Mark Kelly with a photo of his sister Carol Ann
By Irish Echo Staff
Intensely personal stories by and on behalf of plastic bullet victims marked the transatlantic launch of the report, “Plastic Justice.” the launch took place on Saturday, October 24.
“Almost 1500 Hibernians, led by National Presidents Danny O’Connell and Karen Keane, viewed the webinar broadcast launch of the Relatives for Justice report, which documents how British state forces used plastic bullets to kill 17 Irish people with impunity,” said AOH National Freedom for All Ireland Chairman, Martin Galvin
Sign up to The Irish Echo Newsletter
“Moving personal stories by three relatives of plastic bullet victims highlighted the launch,” Galvin said.
“The event made public newly uncovered British secret documents, written just before and after one of the killings, which will now be used by legal representatives of the Downes’ family in their court battle for an inquest,” added Galvin.
And he continued: “Relatives for Justice Director Mark Thompson introduced the groundbreaking report, which collected all information on plastic bullet murders in one document, and outlined how the British treated victims as criminals or rioters to justify murders and cover-up for killers.
“He hoped the report would reinvigorate the campaign for justice for all 17 victims, and had invited the Ancient Order of Hibernians and Ladies Ancient Order of Hibernians to co-host the launch, because of their work in bringing legacy justice issues to Congress.
“Frances Meehan ‘s older brother Michael Donnelly had been a twenty-one year old college student, studying Sociology and a volunteer social worker with youth programs.
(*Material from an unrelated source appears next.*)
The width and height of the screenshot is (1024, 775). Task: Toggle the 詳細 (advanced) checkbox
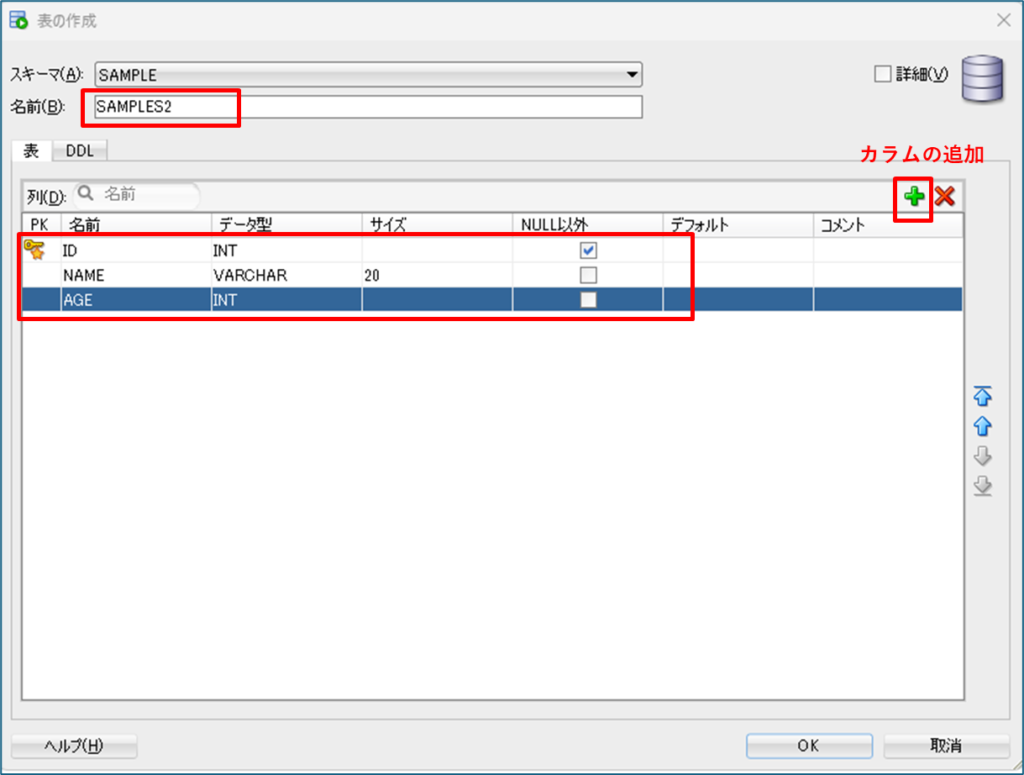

On Sunday, August 10, 1980,there had been rioting and plastic bullets fired, because of Internment anniversary protests, and growing tension over the H-Block crisis in Long Kesh. Michael Donnelly did not know that plastic bullets had been fired earlier, as he walked to his parent’s home.
“After he turned the corner he was shot at point blank range by a British trooper. Plastic bullets were then fired at neighbors who came out to assist him. When Michael Donnelly was finally placed in an ambulance, the ambulance was held by British troopers for 20 minutes, then stopped again and held for an additional 20 minutes by other British troopers. Michael Donnelly died shortly after his arrival in the hospital.
“Ms. Meehan said ‘when the British Army or Royal Ulster Constabulary murder someone, they criminalize them to cover it up. Michael was called the ringleader of a riot.’ Her father, a United States Army veteran and mother spent years fighting to get the truth. Both had their lives cut short by grief and heartbreak. She said that ‘nothing will make our pain go away until we get the truth!”
“Mark Kelly described his sister Carol Ann Kelly as a ‘twelve year old girl who loved life, was always happy and loved singing and dancing’. May 1981 was a tense month in which Bobby Sands, Francis Hughes, Ray McCreesh and Patsy O’Hara died on Hunger Strike. However May 19th was a beautiful evening and many of the children from their street had gone outside to play.
“Mark, thirteen, saw his twelve year old sister Carol Ann Kelly shot right outside their home. She had heard plastic bullets being fired and turned to come back inside, when she was shot in the back. No crown investigator bothered to speak to him or any eyewitnesses. Instead ,the next night British troopers fired plastic bullets into the windows of the Kelly home, then came inside and threatened the family. His father and mother were devastated and died without ever getting justice. Mark Kelly ended by holding up a photograph of Carol Ann smiling, then one of her lying in her coffin. He said that he ‘would never forget Carol Ann or give up fighting for justice’.
“Brenda Downes said on August 12,1984, she ‘went to an Internment Day march with her husband John and baby daughter. and little did she know that she would come away and John would be dead.’
“The march was peaceful, Gerry Adams had even asked the crowd to sit down in the streets to show there would be no violent resistance to the RUC. As soon as Martin Galvin was called to the platform, the RUC began an unprovoked and premeditated attack to punish the entire crowd. They killed John and injured many others.
“The RUC Chief John Hermon, held a formal press conference and claimed John Downes had been hit with a ricochet shot. Irish television then broadcast film showing that John Downes had been shot in the chest at point blank range by a RUC member Nigel Hegarty.
“Worldwide publicity forced the British to appear take action. Hegarty was cleared in a sham trial in which only pro-defense witnesses were called to testify. Brenda Downes was not told about the trial starting until reading it in a newspaper. John Downes’ father was told there was no room for him in the courtroom. She ended by saying “thirty-six years later, the hurt has not gone away, the injustice has not gone away, but we have not gone away.”